Insfrastruktur: Tepatkah Saat Ini?

by - 19.42

Jokowi-JK Bangun Infrastruktur Untuk Kesejahteraan?
Oleh: Paelani Setia


Indonesia merupakan Negara yang sangat kaya akan sumber daya alam, pepatah mengatakan bahwa gemah ripah loh jenawitongkat kayu jadi tanaman bukan sesuatu yang semu tetapi benar adanya.
Namun sayang, kekayaan akan sumber daya alam tersebut tidak ditunjang dengan kekayaan akan sumber daya manusia, tingkat pembangunan kualitas sumber daya manusia dinilai masih sangat lemah, sehingga pengelolaan akan sumber daya alam pun banyak yang dikuasai oleh pihak asing. 
Ironis memang, namun demikianlah faktanya, negeri ini menjadi salah satu negeri yang paling konsumtif, yang lebih ironis lagi adalah kebutuhan akan berbagai bahan pokok pun di impor dari luar negeri. Garam misalnya, negeri yang kaya akan kekayaan maritim ini justru mengimpor garam dari luar negeri karena kelangkaan garam dalam negeri. 

Belum lagi masalah pekik lainnya yang ada, seperti kemiskinan (kesenjangan ekonomi), membuminya korupsi, radikalisme, integrasi, dan masalah internal lainnya.

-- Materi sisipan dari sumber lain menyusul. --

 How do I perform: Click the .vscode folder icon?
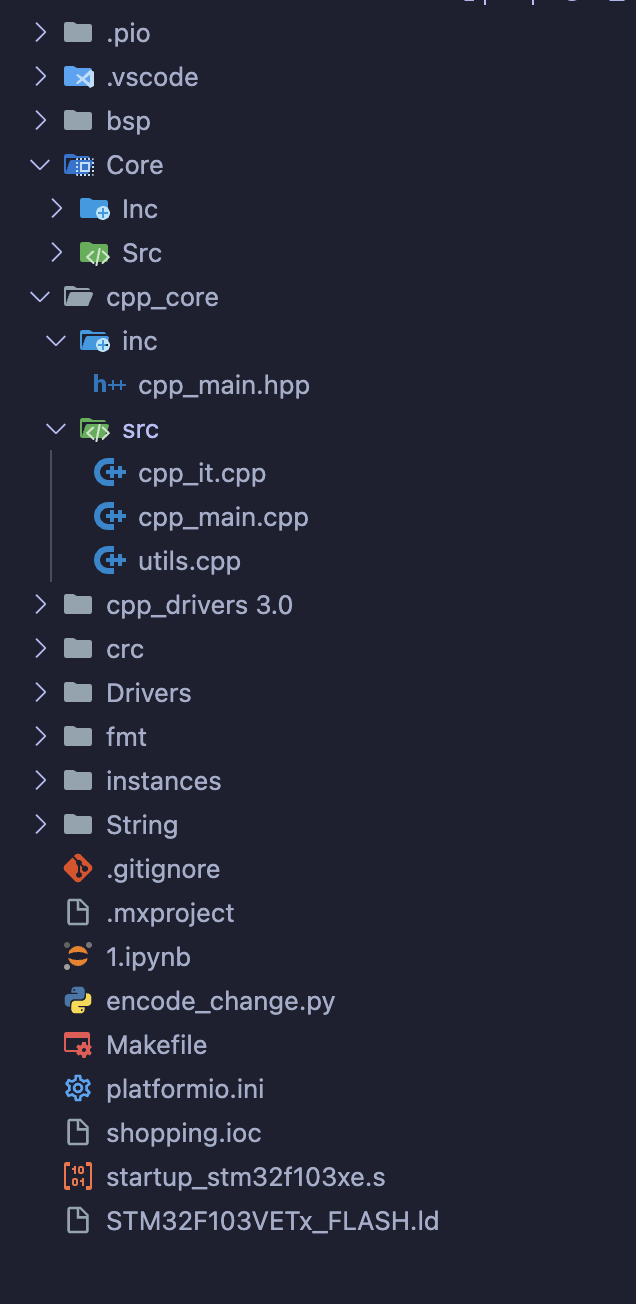pyautogui.click(x=78, y=77)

Serentetan hal tersebut terus dirasakan rakyat negeri ini. Pemerintah sebagai penerus estafet kepemimpinan bangsa khususnya dipimpin oleh presiden Joko Widodo dan wakilnya Jusuf Kalla yang berkuasa akhirnya merancang suatu program yaitu Nawacita (Sembilan Cita-cita), salah satunya adalah program kemandirian ekonomi dengan menggerakkan sektor-sektor strategis ekonomi domestik[1]. 

Program tersebut akan terwujud apabila adanya insfrastruktur (fisik), khususnya infrastruktur penunjang kemajuan ekonomi, seperti jalan tol, jembatan, bandara, dan lain-lain. Infrastruktur sendiri merupakan sistem fisik yang menyediakan transportasi, pengairan, drainase, bangunan gedung, dan fasilitas publik lainnya, yang dibutuhkan untuk memenuhi kebutuhan dasar manusia baik kebutuhan sosial maupun kebutuhan ekonomi. 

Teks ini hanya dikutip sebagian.